Nilofer Saba Azad, M.D.
(2004 - 2008)
Nilofer Saba Azad, M.D.
Johns Hopkins Sidney Kimmel
Comprehensive Cancer Center
Coming out of residency, my priority was to find an academically focused oncology program that would train me to craft and implement clinical trials with strong scientific components. The NCI Medical Oncology fellowship allows trainees ample exposure in translational clinical research from inception to completion. It was an ideal jumping off point for the next step in my career in early-phase clinical trials.
Marc Ballas, M.D., MPH
(2004 - 2008)
Senior Medical Director
The positive attitude that permeates every aspect of working here is unbelievable. It is welcoming, pleasant, and supportive. The motto of being like no other hospital is truly felt here. In every hospital there are issues with getting studies done on time and difficulty maneuvering the bureaucracy. The difference in this hospital is everybody realizing this challenge and trying to help the patient and the providers get through the maze of patient care. Moreover, as a fellow, our attendings were wonderful and collegial treating us as equals and having a genuine interest in our career development and success. You see this occurring in the different fellowships of medicine, pharmacy, and social work. It is truly a hospital like no other!
Jeanny Aragon-Ching, M.D.
(2004 - 2008)
Clinical Program Director, Genitourinary Cancers
INOVA Dwight and Martha Schar Cancer Institute
Falls Church, VA
Training at the NCI was the best part of my academic life! I had a tremendous opportunity to work under the tutelage of world-class mentors in GU oncology, with a balance of guidance as well as independence that helped shape my career moving forward. I also had the good fortune of working with wonderful colleagues, from my co-fellows whose friendships I’ve forged to this day, to the research nurses and NPs who tirelessly helped, to the post-docs in the lab who shared their knowledge and techniques with me, and certainly to the investigators and staff at the NIH Clinical Center who imparted their endless wisdom. All these made fellowship a truly remarkable experience!

■ GIVEN RECORDS:
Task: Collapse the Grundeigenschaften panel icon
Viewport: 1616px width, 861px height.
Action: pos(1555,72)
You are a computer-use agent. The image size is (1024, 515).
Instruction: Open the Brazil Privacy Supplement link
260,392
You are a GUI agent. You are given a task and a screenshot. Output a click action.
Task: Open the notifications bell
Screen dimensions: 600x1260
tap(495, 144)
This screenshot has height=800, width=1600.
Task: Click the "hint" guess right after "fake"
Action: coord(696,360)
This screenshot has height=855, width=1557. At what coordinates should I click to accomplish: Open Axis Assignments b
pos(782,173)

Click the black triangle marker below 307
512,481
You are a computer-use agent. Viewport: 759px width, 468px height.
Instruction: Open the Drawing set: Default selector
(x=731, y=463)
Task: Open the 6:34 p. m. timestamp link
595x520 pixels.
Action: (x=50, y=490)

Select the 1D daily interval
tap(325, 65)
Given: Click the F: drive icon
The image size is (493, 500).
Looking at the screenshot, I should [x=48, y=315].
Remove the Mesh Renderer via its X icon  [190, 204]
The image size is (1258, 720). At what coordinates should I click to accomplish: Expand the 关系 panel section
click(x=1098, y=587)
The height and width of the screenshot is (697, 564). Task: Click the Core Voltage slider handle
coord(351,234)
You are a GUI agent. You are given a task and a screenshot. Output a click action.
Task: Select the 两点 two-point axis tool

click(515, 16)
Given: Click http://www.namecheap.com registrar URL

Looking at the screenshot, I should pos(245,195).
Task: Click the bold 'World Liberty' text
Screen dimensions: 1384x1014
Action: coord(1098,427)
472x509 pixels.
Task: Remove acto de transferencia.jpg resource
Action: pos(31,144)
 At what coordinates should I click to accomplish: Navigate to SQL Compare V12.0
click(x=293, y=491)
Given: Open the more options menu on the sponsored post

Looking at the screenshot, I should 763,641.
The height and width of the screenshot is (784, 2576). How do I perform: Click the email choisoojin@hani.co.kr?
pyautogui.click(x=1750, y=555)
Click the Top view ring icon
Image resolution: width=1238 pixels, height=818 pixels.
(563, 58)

■ TASK TO COMPLETE:
For each statement below, say yes or no to whether it agrees with the fellowship testimonials, and quote the words of the testimonials that decide it.
1. Jeanny Aragon-Ching's listed location is Falls Church, VA.
2. Marc Ballas says this hospital, unlike others, has no trouble getting studies done on time.
3. Nilofer Saba Azad says the NCI Medical Oncology fellowship gives trainees exposure to translational clinical research from inception to completion.

■ SOLUTION TO THIS EXERCISE:
1. Yes: "Falls Church, VA"
2. No: "In every hospital there are issues with getting studies done on time and difficulty maneuvering the bureaucracy."
3. Yes: "The NCI Medical Oncology fellowship allows trainees ample exposure in translational clinical research from inception to completion."